Monday, May 18, 2009

Trading and Investing: The Danger of Mixing Mindsets

Several traders that I interacted with today were not able to participate on the long side despite the fact that the stock market was strong throughout the day. When they explained their selling bias, they said things like, "I just don't believe we should be trading up here" and "There's no way we are going higher; the economy is in terrible shape."

Mixing the mindset of trader and investor is hazardous to your wealth. As an investor, I can tell you that I remain very conservatively positioned with my retirement assets. I believe that we entered a secular bear market in 2000, and I believe that bear market has years--not months--to run.

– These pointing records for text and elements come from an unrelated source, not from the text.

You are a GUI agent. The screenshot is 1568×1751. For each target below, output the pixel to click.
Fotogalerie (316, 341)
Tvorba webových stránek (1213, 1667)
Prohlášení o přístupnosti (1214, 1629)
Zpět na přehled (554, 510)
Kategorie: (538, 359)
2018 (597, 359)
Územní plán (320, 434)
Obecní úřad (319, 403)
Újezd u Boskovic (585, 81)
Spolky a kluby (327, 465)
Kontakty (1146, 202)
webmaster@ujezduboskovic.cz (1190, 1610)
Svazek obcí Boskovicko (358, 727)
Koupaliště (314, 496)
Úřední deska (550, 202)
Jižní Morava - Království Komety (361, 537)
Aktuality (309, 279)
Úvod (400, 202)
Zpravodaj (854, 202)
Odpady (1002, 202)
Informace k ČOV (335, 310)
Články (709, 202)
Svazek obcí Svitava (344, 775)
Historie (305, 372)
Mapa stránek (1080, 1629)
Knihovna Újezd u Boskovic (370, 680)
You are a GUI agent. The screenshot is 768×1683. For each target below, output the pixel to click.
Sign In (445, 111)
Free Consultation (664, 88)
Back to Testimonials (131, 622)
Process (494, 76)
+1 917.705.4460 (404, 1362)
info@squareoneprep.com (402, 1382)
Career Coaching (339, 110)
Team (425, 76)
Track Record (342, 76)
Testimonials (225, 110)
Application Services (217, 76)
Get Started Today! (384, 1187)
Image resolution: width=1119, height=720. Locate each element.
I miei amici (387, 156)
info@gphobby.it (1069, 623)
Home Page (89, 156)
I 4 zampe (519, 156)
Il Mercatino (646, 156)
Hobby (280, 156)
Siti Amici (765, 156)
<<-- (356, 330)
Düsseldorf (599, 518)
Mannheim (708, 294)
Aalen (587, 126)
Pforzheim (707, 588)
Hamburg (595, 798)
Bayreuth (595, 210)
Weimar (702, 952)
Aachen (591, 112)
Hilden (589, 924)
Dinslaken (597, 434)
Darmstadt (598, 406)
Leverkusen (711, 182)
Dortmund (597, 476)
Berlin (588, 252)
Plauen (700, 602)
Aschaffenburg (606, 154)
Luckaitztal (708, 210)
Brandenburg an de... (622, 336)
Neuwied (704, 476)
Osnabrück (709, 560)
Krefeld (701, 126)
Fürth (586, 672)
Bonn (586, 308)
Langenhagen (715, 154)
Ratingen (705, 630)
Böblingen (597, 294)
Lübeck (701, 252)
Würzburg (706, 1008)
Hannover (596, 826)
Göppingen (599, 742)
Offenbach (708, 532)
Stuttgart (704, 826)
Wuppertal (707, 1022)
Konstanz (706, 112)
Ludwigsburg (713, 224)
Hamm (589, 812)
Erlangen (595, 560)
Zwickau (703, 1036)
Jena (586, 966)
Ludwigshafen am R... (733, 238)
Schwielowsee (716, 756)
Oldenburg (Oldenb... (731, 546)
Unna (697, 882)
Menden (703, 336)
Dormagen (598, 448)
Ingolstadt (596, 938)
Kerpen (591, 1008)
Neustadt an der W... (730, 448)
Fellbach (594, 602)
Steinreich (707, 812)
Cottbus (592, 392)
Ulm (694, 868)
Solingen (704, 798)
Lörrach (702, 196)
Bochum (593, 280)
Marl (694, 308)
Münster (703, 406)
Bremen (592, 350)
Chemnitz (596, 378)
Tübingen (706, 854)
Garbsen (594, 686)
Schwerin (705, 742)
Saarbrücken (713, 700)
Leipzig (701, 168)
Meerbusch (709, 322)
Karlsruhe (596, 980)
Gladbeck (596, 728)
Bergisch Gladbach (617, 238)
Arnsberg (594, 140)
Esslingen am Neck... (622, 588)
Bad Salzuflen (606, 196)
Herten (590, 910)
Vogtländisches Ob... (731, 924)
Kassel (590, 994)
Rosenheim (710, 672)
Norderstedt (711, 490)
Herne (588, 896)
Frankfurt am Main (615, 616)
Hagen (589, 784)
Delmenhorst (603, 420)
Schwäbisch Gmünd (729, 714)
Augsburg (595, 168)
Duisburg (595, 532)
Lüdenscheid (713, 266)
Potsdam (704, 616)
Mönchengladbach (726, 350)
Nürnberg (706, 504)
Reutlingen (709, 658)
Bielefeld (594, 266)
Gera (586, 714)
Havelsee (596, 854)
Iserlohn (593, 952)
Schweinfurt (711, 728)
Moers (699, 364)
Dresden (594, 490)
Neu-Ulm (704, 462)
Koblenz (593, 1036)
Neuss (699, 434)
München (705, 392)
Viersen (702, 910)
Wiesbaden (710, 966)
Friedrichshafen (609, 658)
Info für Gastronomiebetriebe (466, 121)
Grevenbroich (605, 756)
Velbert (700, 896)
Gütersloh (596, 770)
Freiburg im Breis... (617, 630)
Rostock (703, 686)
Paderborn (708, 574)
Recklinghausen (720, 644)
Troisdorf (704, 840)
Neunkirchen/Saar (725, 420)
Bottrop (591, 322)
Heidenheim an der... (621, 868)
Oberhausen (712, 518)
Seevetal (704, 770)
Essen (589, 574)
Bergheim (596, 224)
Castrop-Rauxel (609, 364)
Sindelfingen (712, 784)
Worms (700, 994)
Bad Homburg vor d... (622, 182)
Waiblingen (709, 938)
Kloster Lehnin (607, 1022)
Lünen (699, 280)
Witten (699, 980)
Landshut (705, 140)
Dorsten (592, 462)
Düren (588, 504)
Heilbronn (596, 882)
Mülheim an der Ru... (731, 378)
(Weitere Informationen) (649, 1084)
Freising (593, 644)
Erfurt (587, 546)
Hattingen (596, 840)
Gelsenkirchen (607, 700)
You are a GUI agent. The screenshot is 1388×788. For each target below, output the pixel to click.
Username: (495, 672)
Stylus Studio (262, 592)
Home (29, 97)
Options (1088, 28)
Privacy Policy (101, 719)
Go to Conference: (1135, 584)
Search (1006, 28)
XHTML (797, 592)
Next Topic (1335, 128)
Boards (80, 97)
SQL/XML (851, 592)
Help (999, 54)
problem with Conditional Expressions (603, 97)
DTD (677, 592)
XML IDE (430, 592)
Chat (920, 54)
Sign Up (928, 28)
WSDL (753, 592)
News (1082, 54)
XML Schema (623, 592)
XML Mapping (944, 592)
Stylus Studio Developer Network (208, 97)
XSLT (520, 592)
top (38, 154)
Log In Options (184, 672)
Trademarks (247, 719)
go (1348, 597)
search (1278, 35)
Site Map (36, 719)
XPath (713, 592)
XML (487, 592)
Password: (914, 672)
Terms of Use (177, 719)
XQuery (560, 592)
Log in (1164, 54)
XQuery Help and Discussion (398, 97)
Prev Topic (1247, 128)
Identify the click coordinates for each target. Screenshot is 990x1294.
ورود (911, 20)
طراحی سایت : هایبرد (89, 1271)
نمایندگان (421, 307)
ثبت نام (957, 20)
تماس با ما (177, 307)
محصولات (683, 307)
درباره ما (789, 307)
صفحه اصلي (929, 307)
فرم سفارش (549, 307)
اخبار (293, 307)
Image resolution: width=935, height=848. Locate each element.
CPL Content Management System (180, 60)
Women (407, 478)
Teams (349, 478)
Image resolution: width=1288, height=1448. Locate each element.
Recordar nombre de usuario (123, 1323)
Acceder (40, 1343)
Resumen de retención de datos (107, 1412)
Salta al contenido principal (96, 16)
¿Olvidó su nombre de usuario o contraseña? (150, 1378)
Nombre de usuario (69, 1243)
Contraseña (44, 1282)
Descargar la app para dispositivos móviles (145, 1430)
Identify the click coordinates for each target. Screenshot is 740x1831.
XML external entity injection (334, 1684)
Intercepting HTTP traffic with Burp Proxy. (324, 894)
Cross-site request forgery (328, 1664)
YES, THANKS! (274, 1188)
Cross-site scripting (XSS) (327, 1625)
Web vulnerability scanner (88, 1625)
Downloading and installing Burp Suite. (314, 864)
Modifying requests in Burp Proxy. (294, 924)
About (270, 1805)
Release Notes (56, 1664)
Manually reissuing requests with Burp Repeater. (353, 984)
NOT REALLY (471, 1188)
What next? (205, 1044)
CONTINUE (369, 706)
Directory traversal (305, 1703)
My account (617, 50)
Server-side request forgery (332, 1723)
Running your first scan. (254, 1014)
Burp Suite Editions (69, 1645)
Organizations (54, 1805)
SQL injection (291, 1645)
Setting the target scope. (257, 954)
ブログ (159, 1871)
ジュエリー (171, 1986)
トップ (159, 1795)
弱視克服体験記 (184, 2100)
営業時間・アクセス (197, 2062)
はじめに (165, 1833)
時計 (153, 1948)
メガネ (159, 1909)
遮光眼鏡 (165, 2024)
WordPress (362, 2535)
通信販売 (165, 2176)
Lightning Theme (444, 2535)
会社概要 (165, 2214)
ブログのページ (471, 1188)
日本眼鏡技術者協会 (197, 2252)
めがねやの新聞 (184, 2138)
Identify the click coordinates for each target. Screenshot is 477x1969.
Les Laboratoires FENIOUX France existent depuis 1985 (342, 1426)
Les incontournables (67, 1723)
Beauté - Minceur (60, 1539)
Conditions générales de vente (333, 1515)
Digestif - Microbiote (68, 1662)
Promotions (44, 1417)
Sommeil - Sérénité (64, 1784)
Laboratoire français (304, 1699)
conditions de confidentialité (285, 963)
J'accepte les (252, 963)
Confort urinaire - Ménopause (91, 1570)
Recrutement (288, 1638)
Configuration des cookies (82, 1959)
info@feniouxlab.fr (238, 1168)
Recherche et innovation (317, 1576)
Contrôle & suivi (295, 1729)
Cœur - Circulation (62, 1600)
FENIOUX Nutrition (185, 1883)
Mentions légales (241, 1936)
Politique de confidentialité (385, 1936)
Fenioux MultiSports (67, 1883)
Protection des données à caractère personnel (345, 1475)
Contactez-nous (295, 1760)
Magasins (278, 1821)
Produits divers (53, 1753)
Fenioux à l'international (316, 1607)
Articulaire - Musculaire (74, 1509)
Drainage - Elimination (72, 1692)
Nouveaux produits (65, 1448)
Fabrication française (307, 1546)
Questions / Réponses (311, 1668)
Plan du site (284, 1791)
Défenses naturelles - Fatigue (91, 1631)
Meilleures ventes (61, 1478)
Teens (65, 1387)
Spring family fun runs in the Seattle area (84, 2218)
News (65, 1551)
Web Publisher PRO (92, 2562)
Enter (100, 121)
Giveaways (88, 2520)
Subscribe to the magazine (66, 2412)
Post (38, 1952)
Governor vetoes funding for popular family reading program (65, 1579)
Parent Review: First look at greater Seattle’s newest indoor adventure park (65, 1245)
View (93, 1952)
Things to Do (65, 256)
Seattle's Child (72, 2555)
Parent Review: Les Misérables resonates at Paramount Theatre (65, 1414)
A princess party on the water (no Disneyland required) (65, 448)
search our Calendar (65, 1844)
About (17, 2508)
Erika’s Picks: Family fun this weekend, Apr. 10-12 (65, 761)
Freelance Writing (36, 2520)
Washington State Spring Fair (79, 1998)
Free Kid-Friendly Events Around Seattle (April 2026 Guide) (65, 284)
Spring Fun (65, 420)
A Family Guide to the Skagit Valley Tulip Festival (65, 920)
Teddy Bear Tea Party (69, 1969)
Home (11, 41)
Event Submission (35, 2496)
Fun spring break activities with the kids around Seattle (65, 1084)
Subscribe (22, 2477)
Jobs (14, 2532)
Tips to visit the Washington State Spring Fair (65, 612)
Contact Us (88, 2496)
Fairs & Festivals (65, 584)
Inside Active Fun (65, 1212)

Just as we hit bottom in 1932 and did not see a full fledged bull market until the late 1940s, and just as we hit bottom in 1974 and did not see a fresh bull until 1982, we could muddle around for a considerable period in a long-term bottoming process.

And that's generously assuming that we made a price low for the secular bear in March!

All of that, however, is irrelevant to what I think about the stock market *today*. If I see that there is no bearish bias over the next several days and that indicators are strengthening over a three-day period, I am going to look for reasons to buy in today's session if I detect signs of strength. Trading is about exploiting supply and demand during short-term intervals; it is not investing.

You could tell me that President Obama is saddling this country with outrageous debt; you could decry the greed of banks; you could question the ability of the consumer to sustain a durable economic recovery; you could question the fundamentals of the U.S. dollar: for the most part, I would agree with you. But those have nothing to do with whether institutional participants, right here and right now, are purchasing, selling, or avoiding equities.

There's a time for politics, and there's a time for economics. Just not when you're trading the day timeframe.